Shock? Have you not heard that Seal and Heidi (Klum) have divorced? Haven’t you seen people who have been married for 20 to 25 years and divorced? I’m not perfect; no one is. We all have our low moments. It doesn’t mean I’m a failure. Everybody goes through bad patches in life. Life must go on, whether we like it or not. It’s always better to part under good circumstances than for someone to be in jail, or die, or to be hurling insults at each other. There is no need for that.
It seems you don’t regret your divorce, because you always have this cheerful look?

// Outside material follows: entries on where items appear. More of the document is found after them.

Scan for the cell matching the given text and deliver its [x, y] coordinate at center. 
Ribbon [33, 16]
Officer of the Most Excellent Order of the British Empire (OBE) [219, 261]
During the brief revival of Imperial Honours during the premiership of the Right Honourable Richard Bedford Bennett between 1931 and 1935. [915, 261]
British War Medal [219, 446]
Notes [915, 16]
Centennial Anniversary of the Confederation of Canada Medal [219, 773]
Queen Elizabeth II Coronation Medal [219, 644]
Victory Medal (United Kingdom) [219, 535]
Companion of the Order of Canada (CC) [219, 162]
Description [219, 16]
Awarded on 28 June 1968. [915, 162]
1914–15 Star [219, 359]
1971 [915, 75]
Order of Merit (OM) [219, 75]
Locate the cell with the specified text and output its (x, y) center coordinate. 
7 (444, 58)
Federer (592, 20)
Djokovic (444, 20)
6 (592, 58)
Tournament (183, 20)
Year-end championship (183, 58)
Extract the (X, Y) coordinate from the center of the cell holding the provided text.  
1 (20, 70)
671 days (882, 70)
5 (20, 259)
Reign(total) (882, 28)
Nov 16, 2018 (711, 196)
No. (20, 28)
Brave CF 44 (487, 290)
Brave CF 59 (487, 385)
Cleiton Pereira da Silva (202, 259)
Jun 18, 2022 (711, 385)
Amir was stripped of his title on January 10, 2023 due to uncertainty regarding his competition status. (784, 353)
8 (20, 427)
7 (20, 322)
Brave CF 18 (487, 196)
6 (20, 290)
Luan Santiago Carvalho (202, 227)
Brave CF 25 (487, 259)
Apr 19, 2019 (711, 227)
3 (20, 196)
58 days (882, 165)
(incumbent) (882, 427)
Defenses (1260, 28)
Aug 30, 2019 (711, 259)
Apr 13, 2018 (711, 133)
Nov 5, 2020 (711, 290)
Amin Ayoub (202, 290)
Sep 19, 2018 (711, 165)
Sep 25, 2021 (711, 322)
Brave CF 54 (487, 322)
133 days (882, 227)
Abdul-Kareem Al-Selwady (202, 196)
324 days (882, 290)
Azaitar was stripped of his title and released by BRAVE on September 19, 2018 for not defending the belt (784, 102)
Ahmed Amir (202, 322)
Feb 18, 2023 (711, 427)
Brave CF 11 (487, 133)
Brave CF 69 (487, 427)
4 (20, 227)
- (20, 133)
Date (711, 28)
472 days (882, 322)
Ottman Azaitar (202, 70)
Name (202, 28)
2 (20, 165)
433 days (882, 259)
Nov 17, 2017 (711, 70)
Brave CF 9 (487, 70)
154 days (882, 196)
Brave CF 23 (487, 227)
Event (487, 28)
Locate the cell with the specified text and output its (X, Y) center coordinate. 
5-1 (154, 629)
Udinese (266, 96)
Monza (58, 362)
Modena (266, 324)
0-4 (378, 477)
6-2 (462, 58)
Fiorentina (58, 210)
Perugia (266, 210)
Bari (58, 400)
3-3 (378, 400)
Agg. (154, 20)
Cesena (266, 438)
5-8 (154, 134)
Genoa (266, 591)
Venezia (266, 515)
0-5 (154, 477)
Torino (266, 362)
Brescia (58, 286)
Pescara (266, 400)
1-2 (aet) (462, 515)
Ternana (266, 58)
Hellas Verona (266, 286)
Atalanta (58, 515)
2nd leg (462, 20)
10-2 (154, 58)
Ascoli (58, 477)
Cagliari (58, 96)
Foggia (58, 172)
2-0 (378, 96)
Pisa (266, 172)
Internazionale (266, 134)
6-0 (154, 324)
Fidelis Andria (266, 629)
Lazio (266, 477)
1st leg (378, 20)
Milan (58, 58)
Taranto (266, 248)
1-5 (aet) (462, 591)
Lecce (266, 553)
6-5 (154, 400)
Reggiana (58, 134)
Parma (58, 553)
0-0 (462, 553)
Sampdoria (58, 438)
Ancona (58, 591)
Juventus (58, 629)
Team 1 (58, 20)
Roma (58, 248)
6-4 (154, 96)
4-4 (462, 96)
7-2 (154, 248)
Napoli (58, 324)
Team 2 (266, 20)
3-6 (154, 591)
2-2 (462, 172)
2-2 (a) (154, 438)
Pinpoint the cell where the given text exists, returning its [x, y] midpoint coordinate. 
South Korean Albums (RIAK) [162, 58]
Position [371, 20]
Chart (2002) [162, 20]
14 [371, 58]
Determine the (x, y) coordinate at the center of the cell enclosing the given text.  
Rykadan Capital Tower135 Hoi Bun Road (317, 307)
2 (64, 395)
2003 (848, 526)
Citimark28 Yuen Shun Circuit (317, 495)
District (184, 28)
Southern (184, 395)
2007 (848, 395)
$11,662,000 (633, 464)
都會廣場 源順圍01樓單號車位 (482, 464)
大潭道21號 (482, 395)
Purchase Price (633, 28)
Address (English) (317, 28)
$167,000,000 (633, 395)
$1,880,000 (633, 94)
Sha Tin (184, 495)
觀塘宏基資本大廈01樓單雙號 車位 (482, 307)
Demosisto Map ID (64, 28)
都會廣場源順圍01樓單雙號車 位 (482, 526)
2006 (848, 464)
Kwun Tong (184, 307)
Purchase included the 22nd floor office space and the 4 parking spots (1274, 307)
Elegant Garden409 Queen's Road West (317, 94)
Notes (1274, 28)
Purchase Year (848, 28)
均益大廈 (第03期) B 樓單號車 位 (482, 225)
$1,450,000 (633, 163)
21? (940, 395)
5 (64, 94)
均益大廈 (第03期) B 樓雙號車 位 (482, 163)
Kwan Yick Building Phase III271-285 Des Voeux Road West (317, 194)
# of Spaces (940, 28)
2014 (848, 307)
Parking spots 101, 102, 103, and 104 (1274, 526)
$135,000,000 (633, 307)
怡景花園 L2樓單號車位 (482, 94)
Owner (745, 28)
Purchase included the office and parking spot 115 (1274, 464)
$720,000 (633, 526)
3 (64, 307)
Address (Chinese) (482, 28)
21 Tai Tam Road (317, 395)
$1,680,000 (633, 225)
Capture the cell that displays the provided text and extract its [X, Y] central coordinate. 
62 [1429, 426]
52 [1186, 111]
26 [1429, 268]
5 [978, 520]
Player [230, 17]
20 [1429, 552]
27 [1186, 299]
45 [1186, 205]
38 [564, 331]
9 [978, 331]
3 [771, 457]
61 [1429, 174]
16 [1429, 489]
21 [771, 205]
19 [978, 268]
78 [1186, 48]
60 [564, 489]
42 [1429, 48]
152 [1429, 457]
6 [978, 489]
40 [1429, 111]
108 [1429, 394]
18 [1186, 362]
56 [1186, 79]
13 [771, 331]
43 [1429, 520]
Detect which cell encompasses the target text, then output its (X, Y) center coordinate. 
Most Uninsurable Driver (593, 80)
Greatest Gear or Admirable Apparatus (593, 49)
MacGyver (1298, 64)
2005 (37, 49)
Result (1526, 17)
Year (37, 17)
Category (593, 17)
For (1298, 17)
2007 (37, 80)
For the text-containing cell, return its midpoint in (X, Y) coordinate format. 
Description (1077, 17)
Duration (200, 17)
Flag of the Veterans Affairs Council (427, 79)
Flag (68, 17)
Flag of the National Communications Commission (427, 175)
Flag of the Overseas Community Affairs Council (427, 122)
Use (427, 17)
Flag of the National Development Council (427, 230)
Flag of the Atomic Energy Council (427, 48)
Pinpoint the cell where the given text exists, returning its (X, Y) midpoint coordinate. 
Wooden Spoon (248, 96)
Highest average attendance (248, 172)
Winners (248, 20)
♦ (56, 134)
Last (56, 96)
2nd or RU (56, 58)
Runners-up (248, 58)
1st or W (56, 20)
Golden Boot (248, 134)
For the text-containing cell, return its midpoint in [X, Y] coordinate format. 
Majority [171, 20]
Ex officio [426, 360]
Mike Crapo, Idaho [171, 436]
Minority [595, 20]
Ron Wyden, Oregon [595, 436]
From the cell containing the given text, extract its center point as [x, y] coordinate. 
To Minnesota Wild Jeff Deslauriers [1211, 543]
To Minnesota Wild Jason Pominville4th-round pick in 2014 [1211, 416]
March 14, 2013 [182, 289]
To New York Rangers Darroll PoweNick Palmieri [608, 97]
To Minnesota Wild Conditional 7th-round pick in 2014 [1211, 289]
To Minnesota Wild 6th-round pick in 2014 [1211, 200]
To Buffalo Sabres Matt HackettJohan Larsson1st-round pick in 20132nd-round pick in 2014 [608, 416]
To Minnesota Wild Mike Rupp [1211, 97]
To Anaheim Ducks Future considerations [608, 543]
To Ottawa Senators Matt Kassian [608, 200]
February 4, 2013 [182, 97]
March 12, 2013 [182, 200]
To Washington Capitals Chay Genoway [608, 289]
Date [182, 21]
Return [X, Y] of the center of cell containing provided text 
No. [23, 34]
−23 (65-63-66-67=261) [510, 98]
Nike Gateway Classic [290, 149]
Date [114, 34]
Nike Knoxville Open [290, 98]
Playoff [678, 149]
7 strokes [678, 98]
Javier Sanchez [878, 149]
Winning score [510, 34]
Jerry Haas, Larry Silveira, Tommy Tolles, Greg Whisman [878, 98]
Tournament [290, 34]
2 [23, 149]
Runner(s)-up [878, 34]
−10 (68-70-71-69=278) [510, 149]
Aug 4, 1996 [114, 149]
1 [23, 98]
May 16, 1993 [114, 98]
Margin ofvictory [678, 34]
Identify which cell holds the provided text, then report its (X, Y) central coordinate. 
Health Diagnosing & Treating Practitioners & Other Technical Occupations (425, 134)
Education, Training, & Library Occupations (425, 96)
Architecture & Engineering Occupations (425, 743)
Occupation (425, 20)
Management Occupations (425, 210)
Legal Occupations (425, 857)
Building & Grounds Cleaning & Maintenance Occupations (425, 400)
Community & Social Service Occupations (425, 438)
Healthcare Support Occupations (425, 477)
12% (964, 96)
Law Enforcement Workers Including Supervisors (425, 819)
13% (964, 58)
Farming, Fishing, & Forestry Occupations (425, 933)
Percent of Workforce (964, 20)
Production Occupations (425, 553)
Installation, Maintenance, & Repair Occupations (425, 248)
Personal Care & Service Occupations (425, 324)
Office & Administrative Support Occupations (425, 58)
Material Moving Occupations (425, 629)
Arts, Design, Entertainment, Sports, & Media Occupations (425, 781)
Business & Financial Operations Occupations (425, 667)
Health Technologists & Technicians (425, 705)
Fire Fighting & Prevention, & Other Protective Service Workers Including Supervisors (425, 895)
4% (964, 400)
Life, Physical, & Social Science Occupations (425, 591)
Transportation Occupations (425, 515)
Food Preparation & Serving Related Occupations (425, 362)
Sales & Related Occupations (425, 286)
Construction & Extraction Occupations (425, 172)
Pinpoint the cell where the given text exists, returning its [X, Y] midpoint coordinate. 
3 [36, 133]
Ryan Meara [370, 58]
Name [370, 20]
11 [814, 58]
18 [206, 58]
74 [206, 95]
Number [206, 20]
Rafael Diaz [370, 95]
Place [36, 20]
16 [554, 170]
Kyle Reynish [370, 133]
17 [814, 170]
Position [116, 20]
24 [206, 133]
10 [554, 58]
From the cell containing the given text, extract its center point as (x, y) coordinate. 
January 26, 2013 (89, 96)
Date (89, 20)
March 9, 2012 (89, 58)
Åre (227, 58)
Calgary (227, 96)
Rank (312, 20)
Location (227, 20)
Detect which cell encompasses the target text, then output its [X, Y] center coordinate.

It’s God. Looking back at my life, where I came from, I never even thought I would be an actress. I never even thought I would have an opportunity to meet people, to be a role mode. So, it’s not for me to feel self-pity. I’m grateful to God every single day. I choose to be happy. I am a happy person. Someone encouraged me with these words yesterday: ‘Every problem you have will resolve and dissolve’. So, my divorce is not the end of life and my God has given me cheer and joy. That explains why I am always happy and cheerful. No regrets.
Will you remarry?
I am not sure about remarrying but I will love again. I’m a lover, not a fighter. I’m only going to be very choosy. I don’t know about marriage, but, maybe, love.
You’ve kept your daughter away from the limelight. Is this deliberate?
Yes. You want them to kidnap my daughter? When they see her picture, then they will know who she is. I remember somebody sent a card to me through her school and I was so surprised. They just dropped it on her desk and I was wondering how the person knew my daughter attends that school. Should she decide to step into the limelight later on, that would be her call, not mine. I’ve managed to keep her away and I’m sure I’ve done a good job. Now she is not even in the country and it’s better she schools there.